▶ Provided records:
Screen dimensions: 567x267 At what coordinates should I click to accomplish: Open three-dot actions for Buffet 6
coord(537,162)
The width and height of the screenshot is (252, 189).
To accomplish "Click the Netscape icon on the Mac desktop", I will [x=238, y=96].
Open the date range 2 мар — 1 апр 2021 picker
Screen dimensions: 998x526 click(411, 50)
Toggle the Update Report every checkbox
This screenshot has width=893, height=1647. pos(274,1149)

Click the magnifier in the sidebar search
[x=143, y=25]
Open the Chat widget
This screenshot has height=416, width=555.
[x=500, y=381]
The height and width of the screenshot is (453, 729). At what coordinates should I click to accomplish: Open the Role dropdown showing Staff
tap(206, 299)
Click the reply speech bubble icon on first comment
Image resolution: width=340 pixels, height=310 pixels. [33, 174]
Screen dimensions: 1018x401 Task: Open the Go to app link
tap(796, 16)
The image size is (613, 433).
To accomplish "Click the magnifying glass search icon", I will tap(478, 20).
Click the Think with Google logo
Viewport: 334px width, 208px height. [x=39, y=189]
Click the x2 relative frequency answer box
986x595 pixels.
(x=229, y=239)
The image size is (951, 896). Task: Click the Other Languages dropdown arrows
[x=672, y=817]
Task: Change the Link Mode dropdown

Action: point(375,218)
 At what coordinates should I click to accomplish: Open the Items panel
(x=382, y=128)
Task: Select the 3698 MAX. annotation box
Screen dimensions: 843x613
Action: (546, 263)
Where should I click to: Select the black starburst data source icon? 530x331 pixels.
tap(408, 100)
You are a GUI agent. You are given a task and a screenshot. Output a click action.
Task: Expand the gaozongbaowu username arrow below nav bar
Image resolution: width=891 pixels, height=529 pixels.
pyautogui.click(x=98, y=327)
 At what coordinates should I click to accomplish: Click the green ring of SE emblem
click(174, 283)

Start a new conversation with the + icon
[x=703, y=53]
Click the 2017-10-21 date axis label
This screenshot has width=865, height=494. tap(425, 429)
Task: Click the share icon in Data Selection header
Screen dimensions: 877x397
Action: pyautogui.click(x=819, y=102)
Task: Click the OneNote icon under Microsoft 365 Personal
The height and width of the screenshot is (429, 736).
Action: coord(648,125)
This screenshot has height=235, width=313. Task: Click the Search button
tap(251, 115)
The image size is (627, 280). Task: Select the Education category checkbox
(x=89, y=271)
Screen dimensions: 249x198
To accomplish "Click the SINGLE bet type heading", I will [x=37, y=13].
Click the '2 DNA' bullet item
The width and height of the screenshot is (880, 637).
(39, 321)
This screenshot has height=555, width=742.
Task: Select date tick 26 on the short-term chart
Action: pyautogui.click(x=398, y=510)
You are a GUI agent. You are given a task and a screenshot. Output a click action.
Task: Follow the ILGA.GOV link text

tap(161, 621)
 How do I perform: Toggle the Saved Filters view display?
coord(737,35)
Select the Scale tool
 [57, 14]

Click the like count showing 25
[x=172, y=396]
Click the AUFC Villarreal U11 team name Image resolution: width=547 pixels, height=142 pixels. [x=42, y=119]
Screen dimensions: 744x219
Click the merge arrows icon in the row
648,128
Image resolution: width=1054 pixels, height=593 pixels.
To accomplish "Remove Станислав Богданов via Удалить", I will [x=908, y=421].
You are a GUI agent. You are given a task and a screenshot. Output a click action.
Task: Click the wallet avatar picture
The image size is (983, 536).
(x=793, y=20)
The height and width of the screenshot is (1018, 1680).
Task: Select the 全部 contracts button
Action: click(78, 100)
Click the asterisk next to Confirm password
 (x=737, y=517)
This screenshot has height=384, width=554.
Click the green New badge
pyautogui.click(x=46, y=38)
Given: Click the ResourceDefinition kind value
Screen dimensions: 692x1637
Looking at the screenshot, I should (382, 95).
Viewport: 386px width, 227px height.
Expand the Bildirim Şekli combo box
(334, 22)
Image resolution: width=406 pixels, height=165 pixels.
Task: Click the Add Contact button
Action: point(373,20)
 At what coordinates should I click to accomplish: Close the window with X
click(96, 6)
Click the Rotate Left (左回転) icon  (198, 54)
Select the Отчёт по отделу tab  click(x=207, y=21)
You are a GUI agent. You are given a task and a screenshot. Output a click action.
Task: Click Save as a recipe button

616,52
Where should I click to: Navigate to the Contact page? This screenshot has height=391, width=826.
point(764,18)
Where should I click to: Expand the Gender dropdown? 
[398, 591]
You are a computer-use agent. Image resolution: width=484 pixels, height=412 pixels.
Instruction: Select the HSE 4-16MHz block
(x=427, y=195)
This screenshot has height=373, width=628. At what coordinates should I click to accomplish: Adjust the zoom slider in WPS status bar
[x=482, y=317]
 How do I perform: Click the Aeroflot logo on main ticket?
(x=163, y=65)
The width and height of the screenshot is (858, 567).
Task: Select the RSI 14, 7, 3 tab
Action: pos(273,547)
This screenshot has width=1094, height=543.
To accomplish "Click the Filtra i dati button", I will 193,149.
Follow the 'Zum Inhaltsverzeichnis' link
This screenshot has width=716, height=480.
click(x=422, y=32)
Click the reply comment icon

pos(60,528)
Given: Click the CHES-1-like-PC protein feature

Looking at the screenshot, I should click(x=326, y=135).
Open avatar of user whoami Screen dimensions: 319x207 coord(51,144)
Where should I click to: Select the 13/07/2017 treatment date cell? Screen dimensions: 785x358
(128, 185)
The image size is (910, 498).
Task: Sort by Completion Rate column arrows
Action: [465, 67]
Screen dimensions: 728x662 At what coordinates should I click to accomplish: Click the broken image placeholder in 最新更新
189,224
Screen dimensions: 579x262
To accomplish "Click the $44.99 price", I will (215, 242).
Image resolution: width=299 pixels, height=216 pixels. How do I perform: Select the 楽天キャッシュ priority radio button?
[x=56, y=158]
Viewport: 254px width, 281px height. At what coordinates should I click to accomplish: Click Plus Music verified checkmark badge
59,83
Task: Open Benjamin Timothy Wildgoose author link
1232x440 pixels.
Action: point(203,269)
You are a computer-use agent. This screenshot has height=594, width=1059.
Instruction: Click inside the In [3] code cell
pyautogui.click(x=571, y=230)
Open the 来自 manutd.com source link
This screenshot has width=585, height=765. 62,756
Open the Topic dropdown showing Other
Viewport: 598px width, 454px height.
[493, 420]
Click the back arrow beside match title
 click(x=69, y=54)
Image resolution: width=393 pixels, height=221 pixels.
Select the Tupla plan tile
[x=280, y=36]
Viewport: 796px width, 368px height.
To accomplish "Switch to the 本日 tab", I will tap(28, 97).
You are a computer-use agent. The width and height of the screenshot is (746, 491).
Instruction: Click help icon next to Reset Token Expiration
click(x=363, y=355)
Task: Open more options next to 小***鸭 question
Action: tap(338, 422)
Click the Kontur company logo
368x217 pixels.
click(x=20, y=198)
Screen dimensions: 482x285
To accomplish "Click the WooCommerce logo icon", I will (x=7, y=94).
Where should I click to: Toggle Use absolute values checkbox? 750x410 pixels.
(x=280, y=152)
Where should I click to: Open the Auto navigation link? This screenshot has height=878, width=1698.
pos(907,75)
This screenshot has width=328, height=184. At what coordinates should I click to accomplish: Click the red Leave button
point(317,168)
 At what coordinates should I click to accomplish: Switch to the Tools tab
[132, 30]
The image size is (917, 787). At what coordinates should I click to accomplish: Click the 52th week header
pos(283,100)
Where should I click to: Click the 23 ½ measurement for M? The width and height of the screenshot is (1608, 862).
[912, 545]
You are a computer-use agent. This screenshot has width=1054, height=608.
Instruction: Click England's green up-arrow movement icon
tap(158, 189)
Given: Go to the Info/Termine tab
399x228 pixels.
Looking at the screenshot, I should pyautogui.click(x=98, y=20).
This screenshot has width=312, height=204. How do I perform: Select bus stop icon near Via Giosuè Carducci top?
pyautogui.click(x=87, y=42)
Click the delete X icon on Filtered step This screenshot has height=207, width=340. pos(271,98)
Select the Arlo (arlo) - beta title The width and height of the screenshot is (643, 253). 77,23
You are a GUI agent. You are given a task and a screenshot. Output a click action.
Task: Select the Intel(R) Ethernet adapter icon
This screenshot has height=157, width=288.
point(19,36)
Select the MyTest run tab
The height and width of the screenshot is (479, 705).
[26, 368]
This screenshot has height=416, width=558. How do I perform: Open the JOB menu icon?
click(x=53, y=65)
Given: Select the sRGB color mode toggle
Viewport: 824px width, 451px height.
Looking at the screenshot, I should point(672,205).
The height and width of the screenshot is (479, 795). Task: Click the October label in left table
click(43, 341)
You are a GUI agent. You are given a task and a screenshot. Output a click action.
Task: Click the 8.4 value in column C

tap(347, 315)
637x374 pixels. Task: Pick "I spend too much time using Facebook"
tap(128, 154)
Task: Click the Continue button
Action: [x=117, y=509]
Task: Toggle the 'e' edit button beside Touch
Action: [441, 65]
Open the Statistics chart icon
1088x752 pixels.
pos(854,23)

▶ Your assignment: Pull together all lines from the data that mention the word "avatar".

▶ Expected answer:
Task: Click the wallet avatar picture
Open avatar of user whoami Screen dimensions: 319x207 coord(51,144)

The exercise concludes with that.